Your peak heart rate zone is greater than 148 beats/minute. This is training above your ATHR, also known as hammer time. This is the zone where interval will be done during the race season. Like tempo, excessive time spent in the zone will quickly lead to diminishing returns. In this case, abuse doesn't take long to manifest itself as symptoms of overtraining. Used in the right amount, this is where major gains in anaerobic gains for shorter races (Olympic and shorter) can be made.
So if we use the standard 220 minus age, we get 182 for you. Then 70% is 127 and 80% is 145.6. You're about 10 points above me. You can probably use your numbers and figure out where your HR zones fit in.

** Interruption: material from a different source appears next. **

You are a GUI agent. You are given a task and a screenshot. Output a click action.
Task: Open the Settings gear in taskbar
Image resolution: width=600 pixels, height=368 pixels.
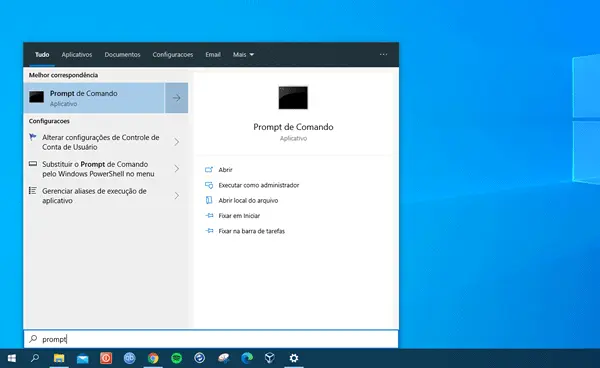294,358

I don't know if I've helped you or not. I think you need to slow down, even walk, until you can get your HR down into the 70-80% range. You might want to read url=http://formationflier.spaces.live.com/this article.[/url] It has an incredible amount of information.
Good luck to you and congratulations for getting off the couch.
Just as a followup...still here, still running, still stretching.
Had some soreness in an achilles after one run at the end of my second week. Gave that lots of extra rest with minimul running the following week.
Continuing onward, the only "problem" I've been having in adaptation is my MCLs (ligaments on the "inside" of the knees). More on the right than the left, and more on the tibia than femur. Most of the time I don't even notice it walking - just tender if I "tap" on it.
I've bagged off a bit on a run or two when I felt something out of the ordinary, but overall doing pretty good.
I'm givin HHST a try but I'm not sure I'm up to it yet (more days running, even if some are shorter) but I'll find out.
I'm running a combination of an indoor track and my neighborhood roads. Last night I did the first HHST run (1.5 mi) and found myself running it much too fast. Didn't realize how fast I was going until I was at about the mile point...fast being a relative term at this point. I'm not "fast" by any stretch yet.
I've been holding myself to 14:00 to 15:00 pace based on heart rate when I go out for my 5k trots lately. Last night I didn't wear my HRM and just ran. It was quite chilly. I ended up running at about 10:15 pace.
Essentially I've done:
Week4: 4.5 so far. Going based on the way I've been measuring it (Sun - Sat) this week will be a big jump (12 mi).
However, that's because I went from my last 3m run and decided to start the HHST which runs Mon - Sun. Looking at my past month on a "monday to sunday" basis my running is more like: 1.5 (1 run) / 4.8 (2 runs) / 7.2 (3) / 8.2 (3) Starting on this past monday for HHST, this will be a 9 mi (4 days running) week if I get through it. Funny how changing the calendar alters the perspective...but...
Goal for now is still just building a fitness base. Depending on how some things go this summer / fall I may have a desire to optimize very short sprints ( < 100m) but that's not worth factoring yet.